Why Navan Should Use LiveKit
A comprehensive proposal covering the LiveKit open-source framework, recommended architecture, and the advantages of LiveKit Cloud for hosting your voice AI infrastructure
Navan Voice Agent Current Architecture
Twilio SIP Trunk + Azure-hosted Voice Agent with OpenAI LLM
Inbound Call
User dials in via PSTN, Twilio receives and converts to SIP
SIP Trunking
Twilio SIP Trunk bridges to Azure via Websockets
Agent Processing
Voice Agent on Azure handles STT, TTS, and conversation flow
LLM Response
OpenAI generates intelligent responses, streamed back to user
Disadvantages of This Architecture
Limited to OpenAI Realtime API Capabilities
Every new feature request becomes an architecture crisis
Building on an Incomplete and Unstable Foundation
OpenAI's Realtime API only does one thing—everything else requires workarounds
PM wants to add screen sharing to support calls? Can't do it.
Product wants an AI avatar for branding? Impossible.
Customer success needs conversation recording with custom metadata? Not supported.
Sales wants multi-agent handoffs for specialized expertise? Rewrite everything.
You're constantly telling stakeholders 'no' because the API only supports voice-in, voice-out. Each workaround means duct-taping external services together, creating technical debt and maintenance nightmares.
Each Workaround Creates More Problems
- Separate recording infrastructure (Recall, MeetKay, custom builds)
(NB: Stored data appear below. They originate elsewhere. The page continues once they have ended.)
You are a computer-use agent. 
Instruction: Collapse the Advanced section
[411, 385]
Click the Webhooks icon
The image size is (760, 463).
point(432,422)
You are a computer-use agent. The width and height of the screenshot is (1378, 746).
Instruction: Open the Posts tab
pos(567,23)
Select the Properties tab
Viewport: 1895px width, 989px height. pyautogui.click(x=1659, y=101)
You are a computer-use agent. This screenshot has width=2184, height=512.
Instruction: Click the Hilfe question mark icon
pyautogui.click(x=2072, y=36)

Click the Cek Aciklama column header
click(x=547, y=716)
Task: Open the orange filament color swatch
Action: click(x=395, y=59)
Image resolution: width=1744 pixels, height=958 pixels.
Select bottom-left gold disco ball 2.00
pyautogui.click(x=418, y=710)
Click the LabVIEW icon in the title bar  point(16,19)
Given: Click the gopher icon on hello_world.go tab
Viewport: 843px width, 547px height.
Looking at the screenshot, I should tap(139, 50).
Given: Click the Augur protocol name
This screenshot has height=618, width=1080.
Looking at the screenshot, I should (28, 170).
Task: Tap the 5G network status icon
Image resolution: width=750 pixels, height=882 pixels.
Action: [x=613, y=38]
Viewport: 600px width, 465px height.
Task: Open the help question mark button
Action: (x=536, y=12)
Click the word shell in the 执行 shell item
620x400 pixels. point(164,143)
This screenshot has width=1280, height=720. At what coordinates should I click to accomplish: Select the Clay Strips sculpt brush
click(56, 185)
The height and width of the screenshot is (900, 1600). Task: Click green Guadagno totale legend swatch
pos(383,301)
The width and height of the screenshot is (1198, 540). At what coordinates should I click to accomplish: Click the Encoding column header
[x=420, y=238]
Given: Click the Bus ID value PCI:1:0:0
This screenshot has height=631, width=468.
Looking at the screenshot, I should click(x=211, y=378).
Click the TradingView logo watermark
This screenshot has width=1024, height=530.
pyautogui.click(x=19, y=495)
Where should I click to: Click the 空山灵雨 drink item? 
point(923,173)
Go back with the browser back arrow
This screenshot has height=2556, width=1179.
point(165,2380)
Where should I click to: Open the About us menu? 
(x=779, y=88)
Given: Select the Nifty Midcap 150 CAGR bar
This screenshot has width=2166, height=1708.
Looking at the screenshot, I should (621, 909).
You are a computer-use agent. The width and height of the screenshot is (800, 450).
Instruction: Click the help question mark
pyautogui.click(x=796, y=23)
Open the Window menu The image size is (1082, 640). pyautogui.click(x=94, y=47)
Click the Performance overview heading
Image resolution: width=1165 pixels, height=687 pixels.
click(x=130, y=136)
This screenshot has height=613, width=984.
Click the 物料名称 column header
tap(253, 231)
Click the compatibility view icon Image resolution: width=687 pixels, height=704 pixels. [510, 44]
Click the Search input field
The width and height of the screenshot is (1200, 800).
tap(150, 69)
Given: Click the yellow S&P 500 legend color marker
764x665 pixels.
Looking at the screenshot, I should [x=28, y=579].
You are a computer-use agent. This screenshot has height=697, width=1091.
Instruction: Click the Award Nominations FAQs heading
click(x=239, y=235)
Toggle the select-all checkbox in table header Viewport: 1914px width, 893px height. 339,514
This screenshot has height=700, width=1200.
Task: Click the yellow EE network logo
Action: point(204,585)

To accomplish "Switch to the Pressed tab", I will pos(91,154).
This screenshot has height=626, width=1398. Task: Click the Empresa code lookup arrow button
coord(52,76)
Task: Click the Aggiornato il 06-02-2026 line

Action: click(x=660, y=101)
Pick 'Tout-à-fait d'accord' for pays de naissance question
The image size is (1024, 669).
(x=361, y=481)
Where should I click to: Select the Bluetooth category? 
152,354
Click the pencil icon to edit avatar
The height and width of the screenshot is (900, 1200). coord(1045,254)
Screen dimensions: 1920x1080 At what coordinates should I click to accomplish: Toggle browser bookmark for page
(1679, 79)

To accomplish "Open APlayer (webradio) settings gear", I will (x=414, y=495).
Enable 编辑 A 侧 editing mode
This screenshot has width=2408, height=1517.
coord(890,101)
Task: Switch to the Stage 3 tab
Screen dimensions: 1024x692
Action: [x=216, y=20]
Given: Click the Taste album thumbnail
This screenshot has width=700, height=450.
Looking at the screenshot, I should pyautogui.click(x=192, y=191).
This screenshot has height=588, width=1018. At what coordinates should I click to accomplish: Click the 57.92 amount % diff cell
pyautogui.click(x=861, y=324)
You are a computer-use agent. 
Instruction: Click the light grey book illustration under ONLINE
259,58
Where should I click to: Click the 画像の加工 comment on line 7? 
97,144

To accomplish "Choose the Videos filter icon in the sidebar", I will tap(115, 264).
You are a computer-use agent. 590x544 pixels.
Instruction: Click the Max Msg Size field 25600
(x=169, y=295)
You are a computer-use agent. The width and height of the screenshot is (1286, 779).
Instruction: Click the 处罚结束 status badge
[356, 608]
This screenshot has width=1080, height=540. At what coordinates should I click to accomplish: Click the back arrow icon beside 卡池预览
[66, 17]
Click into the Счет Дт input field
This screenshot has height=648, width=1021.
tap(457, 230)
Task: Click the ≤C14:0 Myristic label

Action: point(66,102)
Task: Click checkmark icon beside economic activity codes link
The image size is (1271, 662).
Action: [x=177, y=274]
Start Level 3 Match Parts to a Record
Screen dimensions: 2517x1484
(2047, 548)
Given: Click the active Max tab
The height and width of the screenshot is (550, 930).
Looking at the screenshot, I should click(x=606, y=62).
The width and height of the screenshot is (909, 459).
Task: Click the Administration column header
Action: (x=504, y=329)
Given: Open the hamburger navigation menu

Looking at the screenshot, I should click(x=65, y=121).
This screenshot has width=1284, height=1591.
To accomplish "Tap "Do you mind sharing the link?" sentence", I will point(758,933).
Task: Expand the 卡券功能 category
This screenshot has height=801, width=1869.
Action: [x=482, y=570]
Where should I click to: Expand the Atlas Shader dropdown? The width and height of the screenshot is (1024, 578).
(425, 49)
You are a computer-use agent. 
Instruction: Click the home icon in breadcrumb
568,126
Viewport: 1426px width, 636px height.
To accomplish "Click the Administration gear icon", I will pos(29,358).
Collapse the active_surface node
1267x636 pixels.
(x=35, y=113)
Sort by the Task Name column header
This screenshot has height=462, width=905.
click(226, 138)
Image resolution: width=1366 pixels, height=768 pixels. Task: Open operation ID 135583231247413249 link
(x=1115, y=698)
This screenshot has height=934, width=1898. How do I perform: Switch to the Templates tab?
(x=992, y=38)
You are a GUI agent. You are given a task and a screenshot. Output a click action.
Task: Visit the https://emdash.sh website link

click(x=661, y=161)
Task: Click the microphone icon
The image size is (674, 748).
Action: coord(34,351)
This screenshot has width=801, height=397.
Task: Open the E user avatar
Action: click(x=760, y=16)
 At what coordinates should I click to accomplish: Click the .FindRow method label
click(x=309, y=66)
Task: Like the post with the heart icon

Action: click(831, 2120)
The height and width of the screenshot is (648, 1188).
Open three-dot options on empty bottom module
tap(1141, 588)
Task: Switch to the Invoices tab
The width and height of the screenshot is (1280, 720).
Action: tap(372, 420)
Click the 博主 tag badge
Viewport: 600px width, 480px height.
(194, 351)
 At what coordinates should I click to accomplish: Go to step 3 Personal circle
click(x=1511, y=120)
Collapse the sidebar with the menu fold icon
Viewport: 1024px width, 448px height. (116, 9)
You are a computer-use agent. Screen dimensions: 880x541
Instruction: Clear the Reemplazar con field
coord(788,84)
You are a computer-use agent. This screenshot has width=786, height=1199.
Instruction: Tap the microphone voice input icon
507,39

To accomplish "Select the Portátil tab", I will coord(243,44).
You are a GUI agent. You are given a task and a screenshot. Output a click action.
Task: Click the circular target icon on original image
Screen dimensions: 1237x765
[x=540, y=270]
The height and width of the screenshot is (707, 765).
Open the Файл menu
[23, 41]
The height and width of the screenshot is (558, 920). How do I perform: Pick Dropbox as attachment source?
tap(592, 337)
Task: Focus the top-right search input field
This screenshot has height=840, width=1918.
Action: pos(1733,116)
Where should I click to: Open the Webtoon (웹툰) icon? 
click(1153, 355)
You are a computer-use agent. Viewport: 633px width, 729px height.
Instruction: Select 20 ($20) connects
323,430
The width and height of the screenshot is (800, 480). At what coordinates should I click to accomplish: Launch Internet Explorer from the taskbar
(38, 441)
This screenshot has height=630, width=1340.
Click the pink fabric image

- Bolt-on analytics that can't see inside the conversation flow
- Hacked interruption handling that feels janky to users
- Zero ability to inject visual context or tools mid-conversation
- Manual session management code that's fragile and hard to test
Building your Own Framework for Voice Agents vs. Leveraging Open Source
No new updates for voice features: better turn detection, better barge-in detection, new model/plugin support
Building Voice AI Without an Open-Source Framework
Every feature you need, you must build and maintain yourself
The Result
- →Months of engineering time to build core features
- →No community contributions or shared improvements
- →Every new AI model requires custom integration
- →Security patches are your responsibility